Een greep uit binnen- en buitenland: community art, participatory art, sociaal-artistieke kunst, kunsteducatieve praktijken, ontmoetingskunst, socially engaged arts, community-based art, collaborative art, relational aesthetics, social design, dialogical art en social theatre (zie ook Trienekens 2020, 143). Hoe krijg je grip op de veelvormigheid van praktijken?
Je kan beginnen met een brede definitie. Een participatieve kunstpraktijk gaat op een heel eigen manier om met het publiek en andere mensen die men traditioneel niet beschouwt als ‘kunstenaar’ of ‘kunstwerker’ (of preciezer: als ‘professionele’ kunstenaar of kunstwerker). Zij worden betrokken als actieve partners bij processen van creatie en van betekenisproductie (Bishop 2012, 275; Jans 2014, 7; Matarasso 2019, 48). Ze maken kunst (mee) mogelijk en geven (mee) gestalte aan de interpretatie en beleving van kunst.
Sommige cultuurtheoretici gaan een stapje verder. Zij brengen binnen die brede definitie nog een onderscheid aan volgens de mate waarin de ‘niet-professionelen’ betrokken worden in de artistieke processen en de intenties achter die betrokkenheid (Matarasso 2019 40-59; Trienekens 2020, 37-39).
Aan de ene kant vind je kunstpraktijken met een participatief element. Niet-professionelen worden actief betrokken in het maken van of betekenis geven aan kunst. Maar het auteurschap ligt vooral bij de professionele kunstenaar of kunstwerker. De kunstenaar/kunstwerker houdt de regie in handen. Daardoor wordt het werk vooral geïnterpreteerd in het verlengde van diens intenties of oeuvre. Het werk kan het functioneren van de kunstensector kritisch uitdagen. Maar, zo stellen deze theoretici, uiteindelijk schrijft het zich wel in in de bestaande verhoudingen.

#### Vastgelegde gegevens:
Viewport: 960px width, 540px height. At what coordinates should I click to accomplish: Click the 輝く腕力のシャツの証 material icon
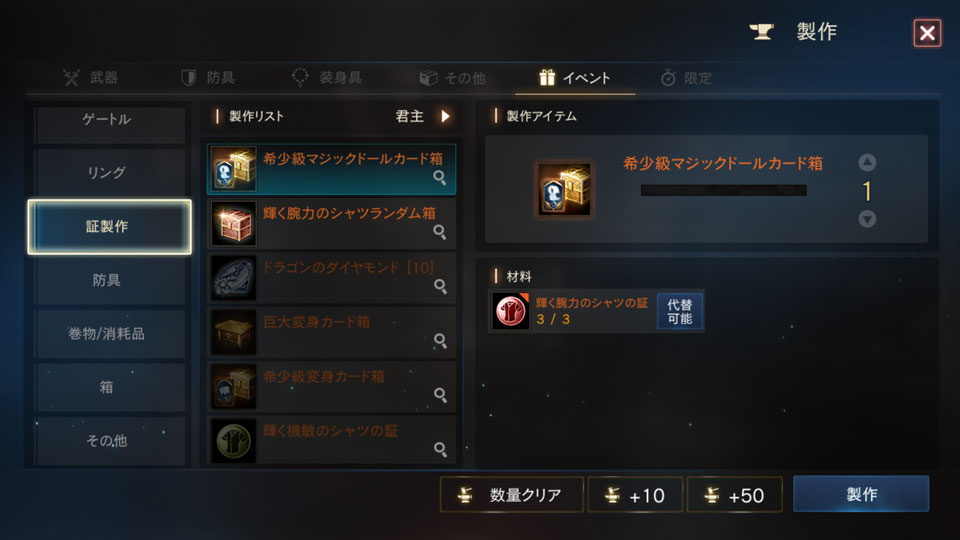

#### Jouw opdracht:
Schrijf een vervolg op de tekst over participatieve kunstpraktijken dat na de laatste zin ervan begint. Het materiaal staat op zichzelf en hoort niet bij de paginatekst.

#### Resultaat opdracht:
Aan de andere kant staan de kunstpraktijken waarin het participatieve aspect verregaandere gevolgen heeft. De regierol is niet eenduidig in handen van de kunstenaar of kunstwerker. Processen van creatie en betekenisproductie krijgen een gedeeld auteurschap. De grenzen tussen ‘publiek’ en ‘kunstenaar’/’kunstwerker’ worden nog flouer. Plots zijn het niet alleen de professionelen die zeggenschap hebben over hoe je kunst produceert, cureert, presenteert, interpreteert of erover reflecteert.
De uitkomsten van de artistieke processen kunnen onvoorspelbaar worden. En om de artistieke kwaliteit in te schatten moet je je blik verruimen naar andere zaken dan het (vermeende) resultaat. Bijvoorbeeld naar de processen of visies die eraan voorafgaan of erop volgen. Een onvoorspelbare uitkomst betekent evenwel niet dat alles lukraak gebeurt. De processen en visies kunnen uitgekiend uitgewerkt zijn of onderbouwd door specifieke (professionele) expertise.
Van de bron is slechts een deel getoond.